The real result of any research project is not the final report – it’s the growth that happens as a result of business owners acting on the findings. Too often, great research ends up shelved because there is no action – or even outright disbelief. As researchers, it’s our job to present our findings so that they influence future decision making. Of course, working with your stakeholders to understand any preconceived ideas heading into the research will help to frame the discussion, but you’ll also want to understand the personas that will be consuming and acting on the research.
We have found that there are three types of research consumers that need special attention. Each should be communicated with differently. Knowing which one you have in the room will help considerably with presenting your findings in a way that would lead into action rather than disbelief and resistance.
1. The Impatient Executive
This is the guy with very little time and strongly preconceived ideas. This individual is very smart – but be careful, they are VERY confident in their view of the world. Communicating with this person is all about the executive summary. Make sure you get to your 3-4 top takeaways within the first 5 minutes of the meeting. Then watch carefully for any reaction. If your research matches their beliefs, no problem. Present the Executive Summary, they’ll agree, and will very likely leave the room early, happy that the rest of their team is getting a good validation of what is going on.

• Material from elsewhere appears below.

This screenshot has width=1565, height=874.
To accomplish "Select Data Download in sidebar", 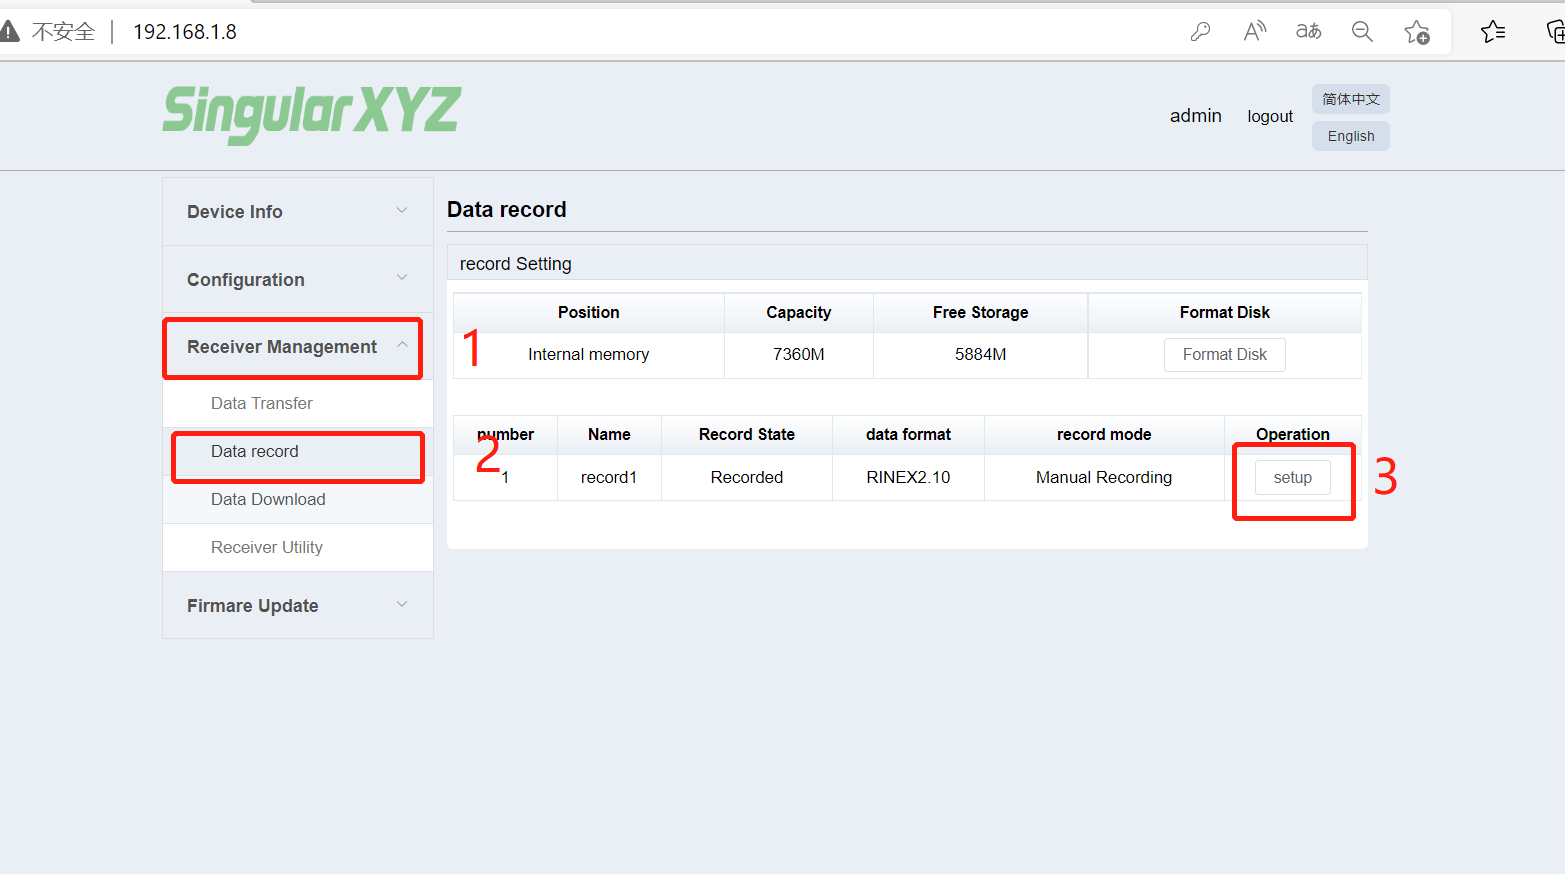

But keep an eye out for the place in the executive summary where the eyebrows come together, the blackberry is put down, or the ever-so-slight frown appears, then make sure you spend a little extra time on that area. Put a special emphasis on the anecdotes picked up in the research for that topic. Share the one opinion that was the outlier and then frame that as the clear exception.
2. The Data Lover
This persona is the researcher’s best friend. They will love you and your findings, and will spend hours drilling down into the subtle details of the findings. The trick with this persona is to make sure they don’t derail the meeting with minutia that will bore the other attendees, or even worse, prevent you from getting to the real meat of the study. If you know you have one of these people, a pre-brief with just them is a good idea. Offering to “Take it offline to do the deep dive in this subject” is also an option – one that will be deeply appreciated by the Impatient Executive.
3. The Skeptic
This persona simply doesn’t believe in research – any research. Their belief in the way the world works is based on years of experience, and a fact or two isn’t going to override that. The trick to communicating with this persona is to start with the parts of the project that do match their world view. If you can lead off with one or two things that the skeptic agrees with, they’ll have more faith in the research and be more open to hearing the next point that is out of line with their beliefs.
Of course, that still leaves you with the most challenging scenario – the meeting with a big group of people including all of these personas, plus a few more. Our best advice – do great research so you are confident in the meeting; get that executive summary in early; ask for questions to be held until the end if you’re getting off schedule; and then do your best to be dynamic and engaging.